▶ [Source data]:
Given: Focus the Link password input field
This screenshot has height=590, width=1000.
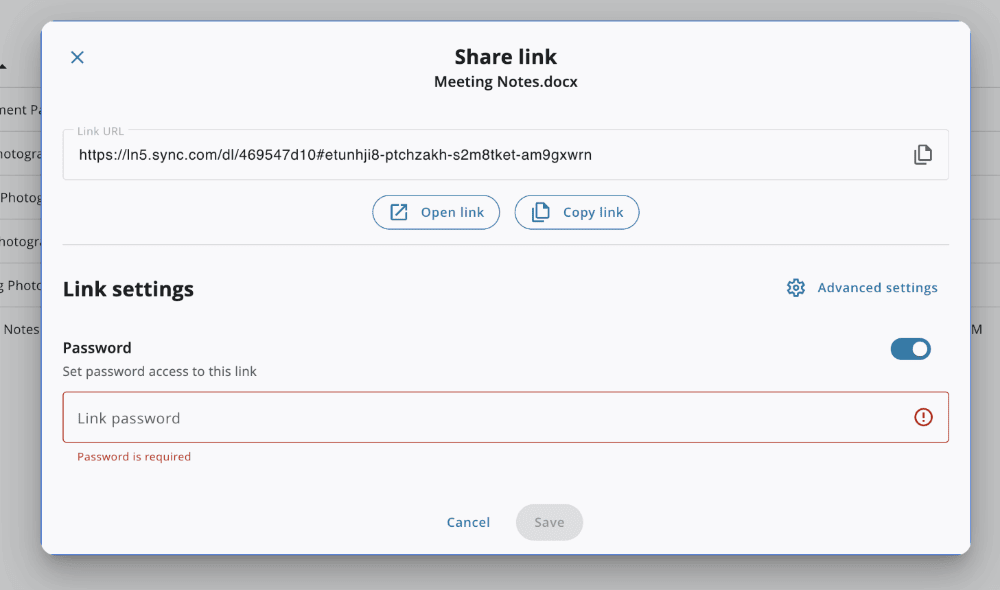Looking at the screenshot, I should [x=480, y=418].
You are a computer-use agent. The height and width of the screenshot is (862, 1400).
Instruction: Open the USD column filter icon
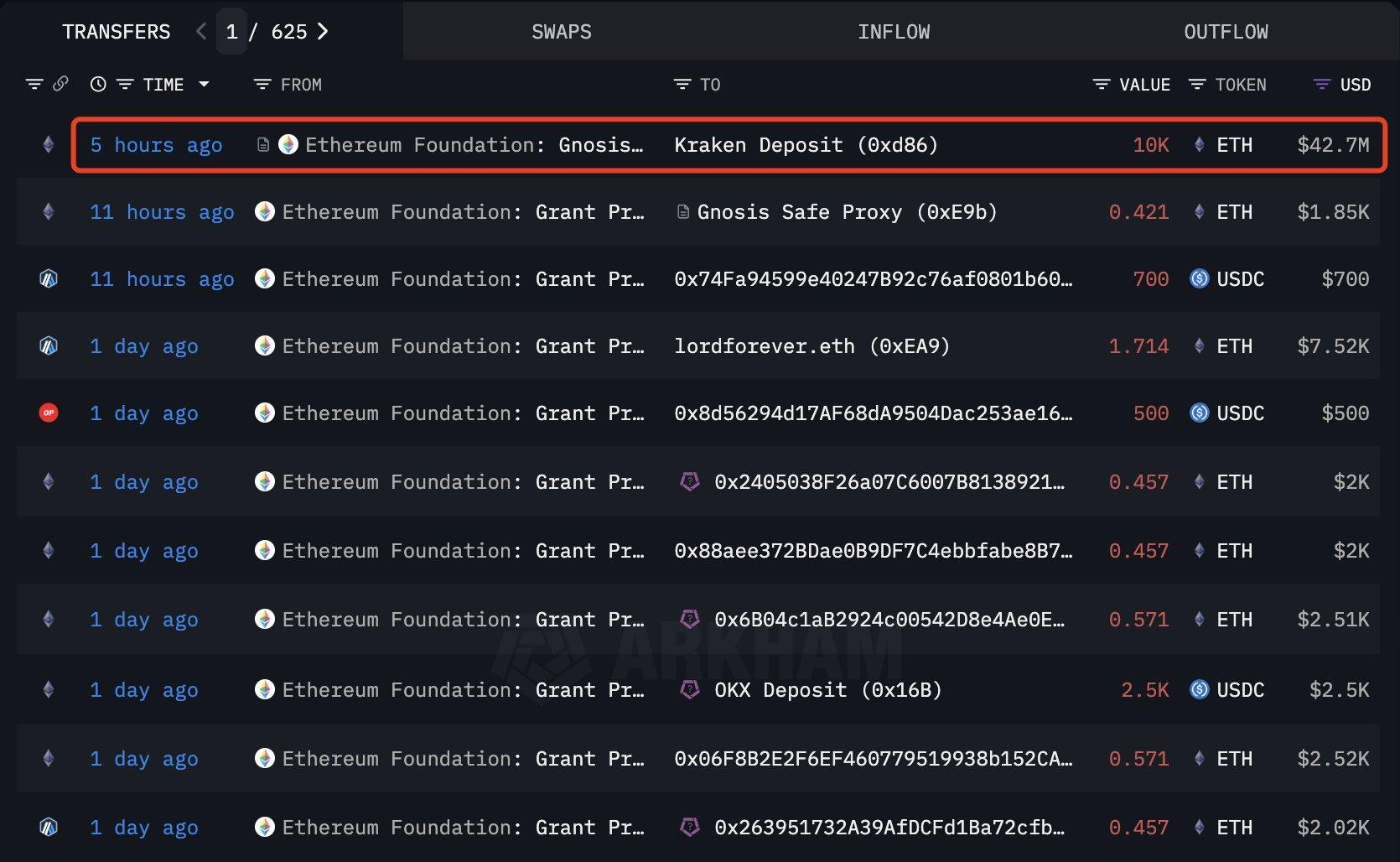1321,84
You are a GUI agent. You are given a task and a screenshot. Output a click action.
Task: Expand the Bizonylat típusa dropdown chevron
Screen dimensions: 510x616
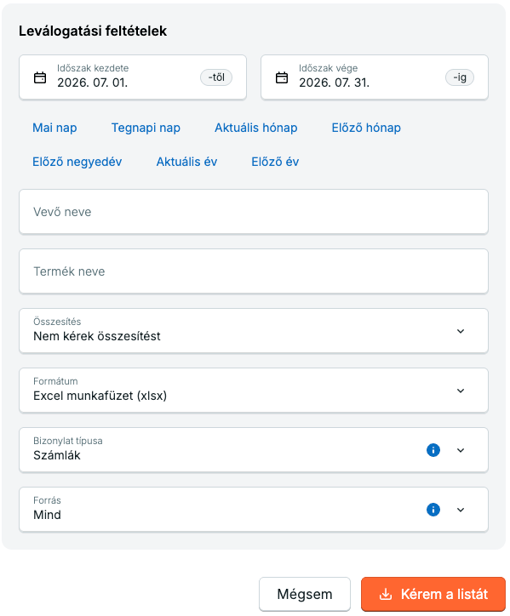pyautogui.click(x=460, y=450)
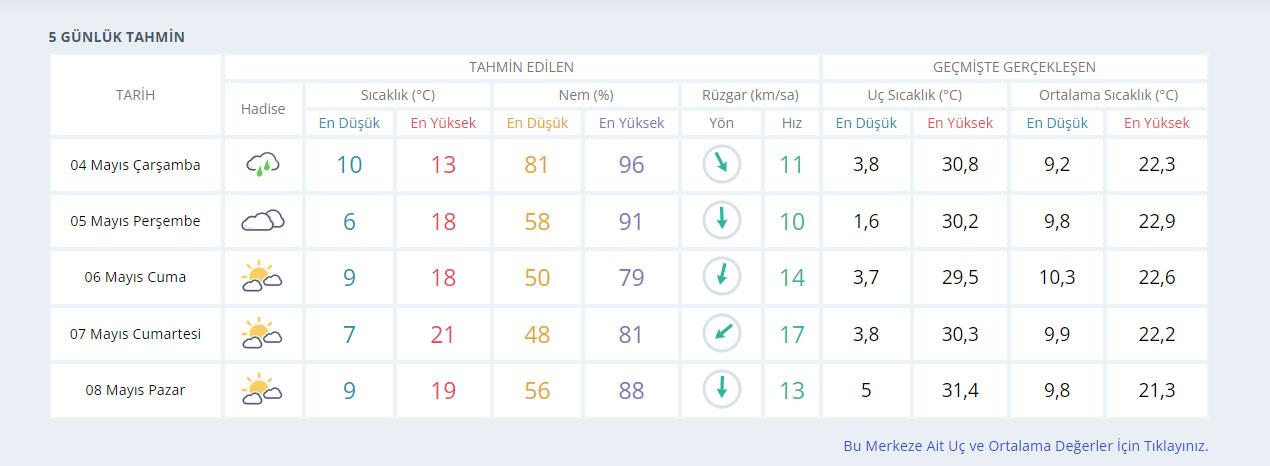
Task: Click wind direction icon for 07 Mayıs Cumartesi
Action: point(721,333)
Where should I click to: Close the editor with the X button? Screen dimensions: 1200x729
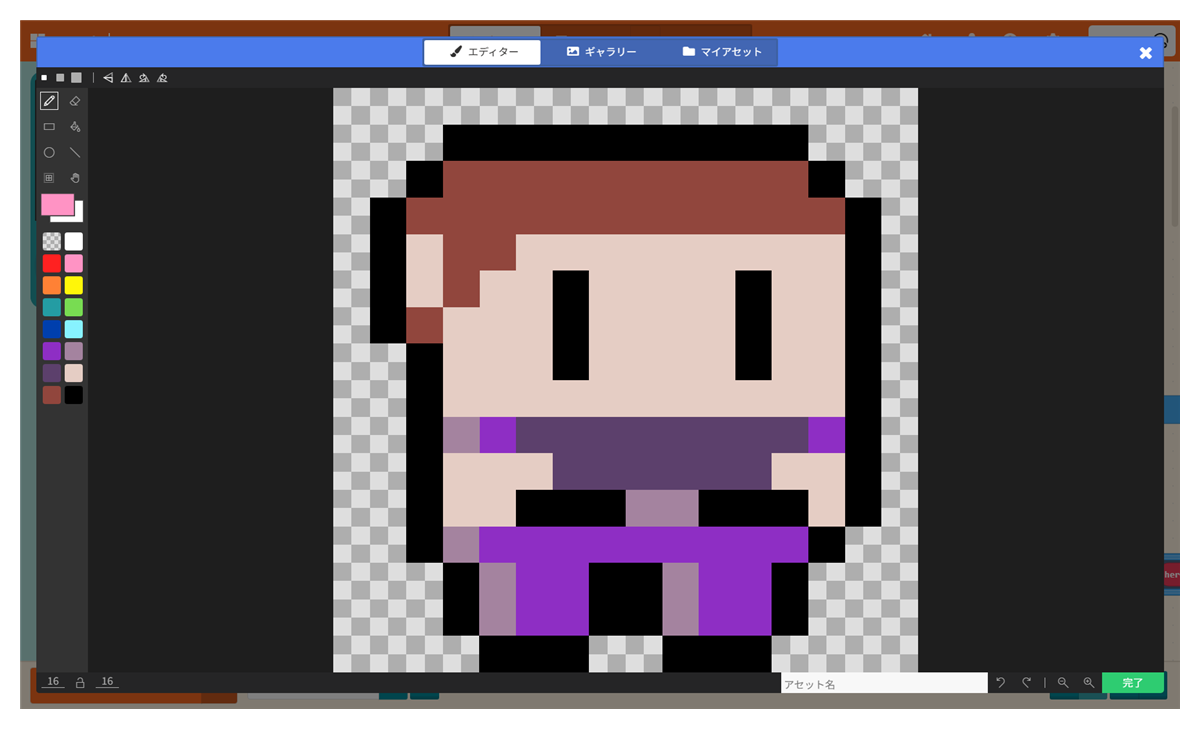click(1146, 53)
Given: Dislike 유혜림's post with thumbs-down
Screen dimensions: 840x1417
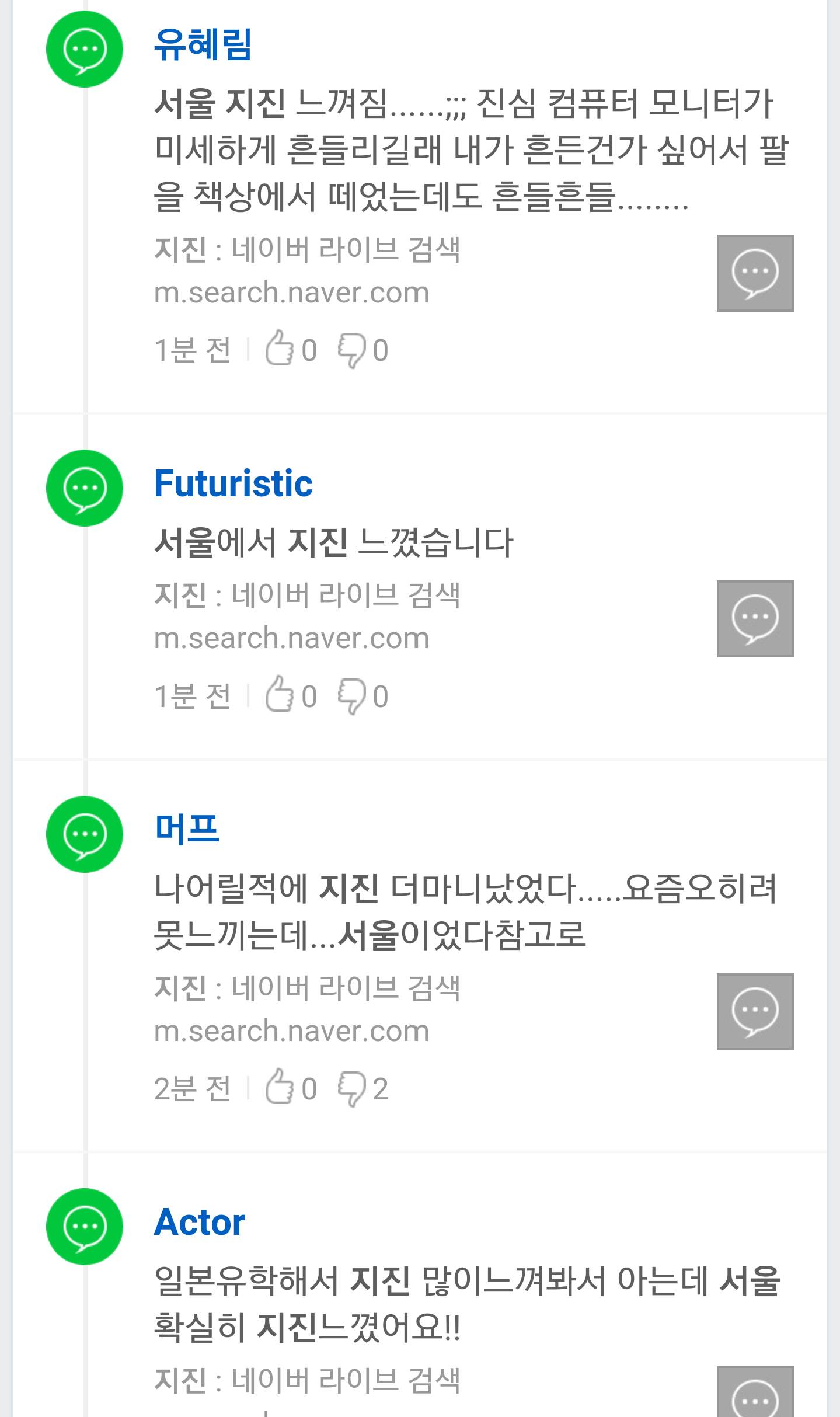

▶ [What the task asks]:
Transcribe exactly, and only, the lines from the line with "Where should I" through the last line of the records, inclusive; the pictures do not belong in the copy.

▶ [Solution]:
Where should I click to: Close the editor with the X button? Screen dimensions: 1200x729
click(1146, 53)
Given: Dislike 유혜림's post with thumbs-down
Screen dimensions: 840x1417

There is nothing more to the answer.